**DATA FOR REVIEW:**
▬▬▬▬▬▬▬▬▬▬

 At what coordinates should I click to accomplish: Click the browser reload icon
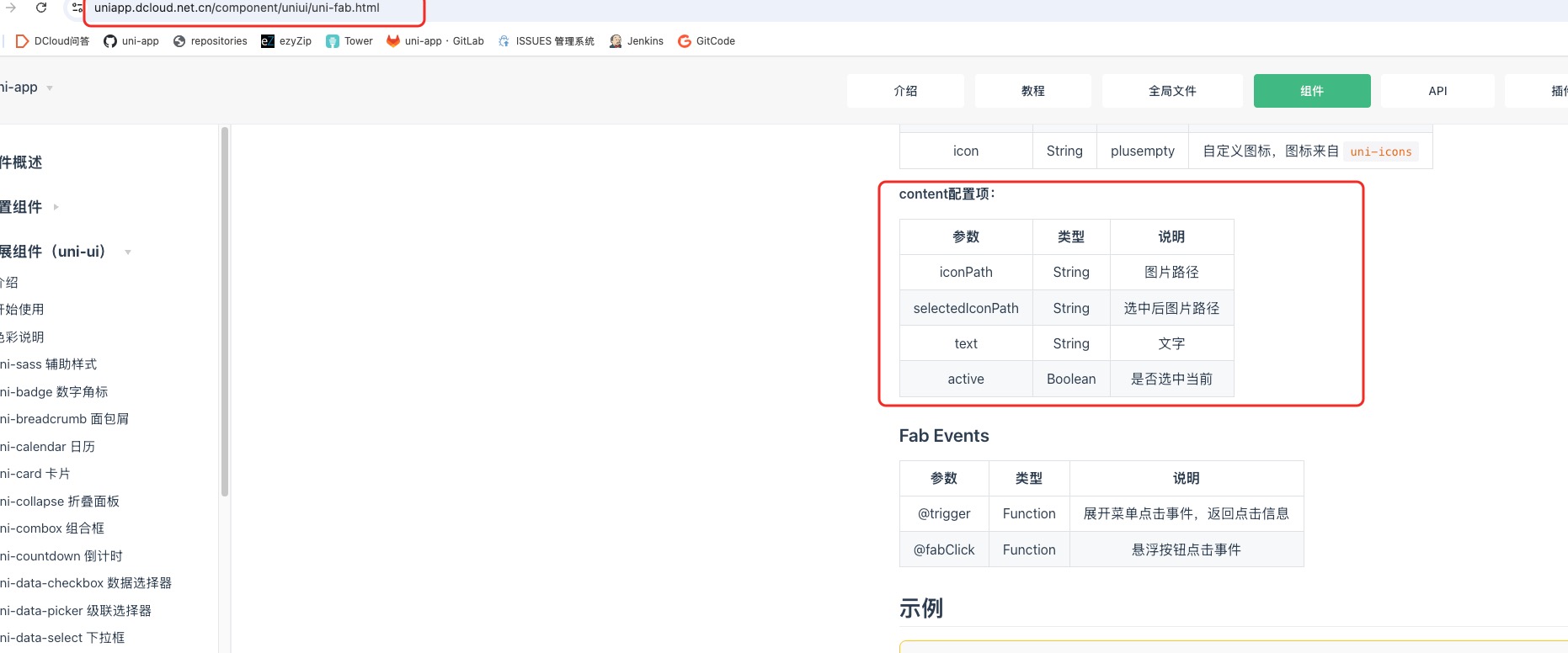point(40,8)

▬▬▬▬▬▬▬▬▬▬

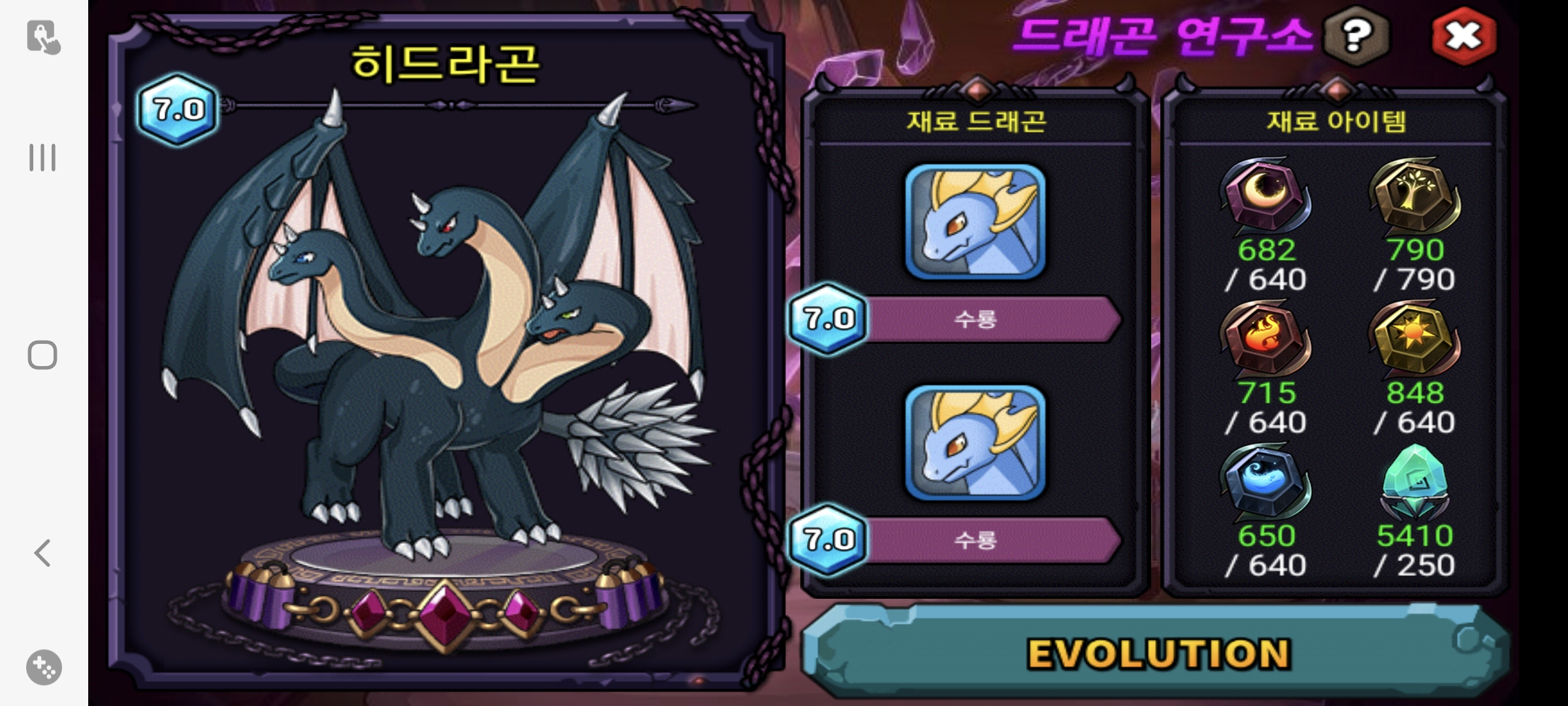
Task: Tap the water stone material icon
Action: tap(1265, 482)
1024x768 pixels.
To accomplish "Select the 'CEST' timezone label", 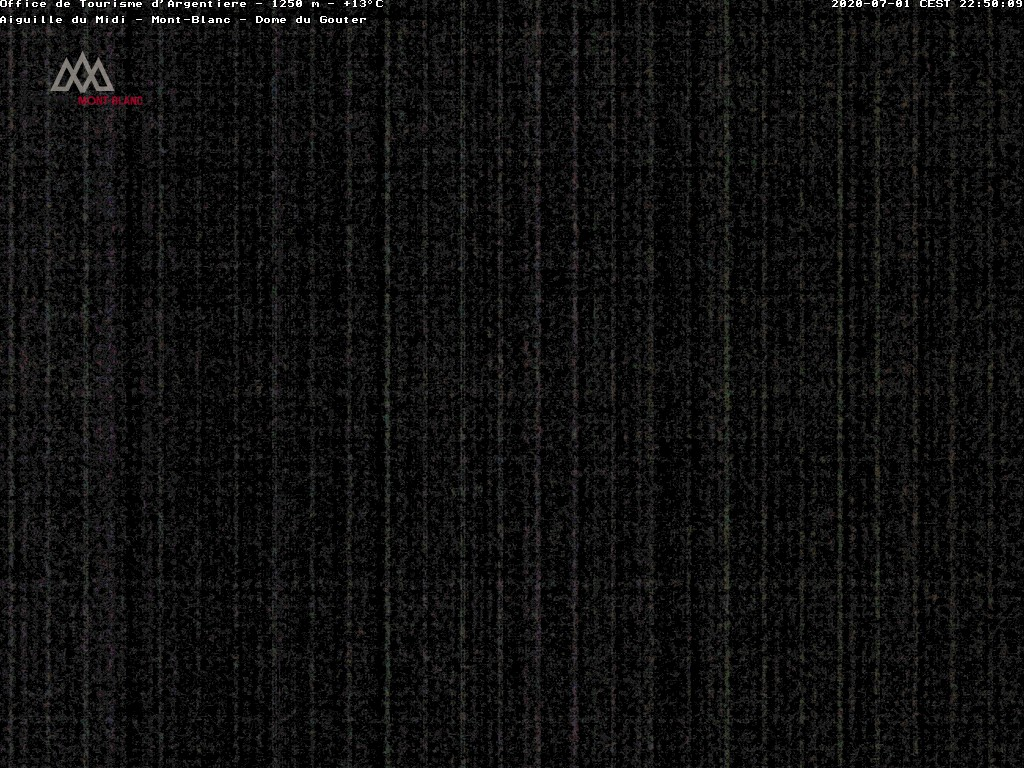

▬▬▬▬▬▬▬▬▬▬

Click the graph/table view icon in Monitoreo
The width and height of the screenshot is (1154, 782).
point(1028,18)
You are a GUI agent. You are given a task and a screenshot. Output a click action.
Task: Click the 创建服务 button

▬▬▬▬▬▬▬▬▬▬

**INSTRUCTIONS FOR THE TASK:** Within the listing above, locate the line containing "Click the graph/table view icon in Monitoreo" and the line containing "Task: Click the 创建服务 button". Reproduce those two lines and all lines between them exactly, with nothing added.

**SOLUTION FOR THIS EXERCISE:**
Click the graph/table view icon in Monitoreo
The width and height of the screenshot is (1154, 782).
point(1028,18)
You are a GUI agent. You are given a task and a screenshot. Output a click action.
Task: Click the 创建服务 button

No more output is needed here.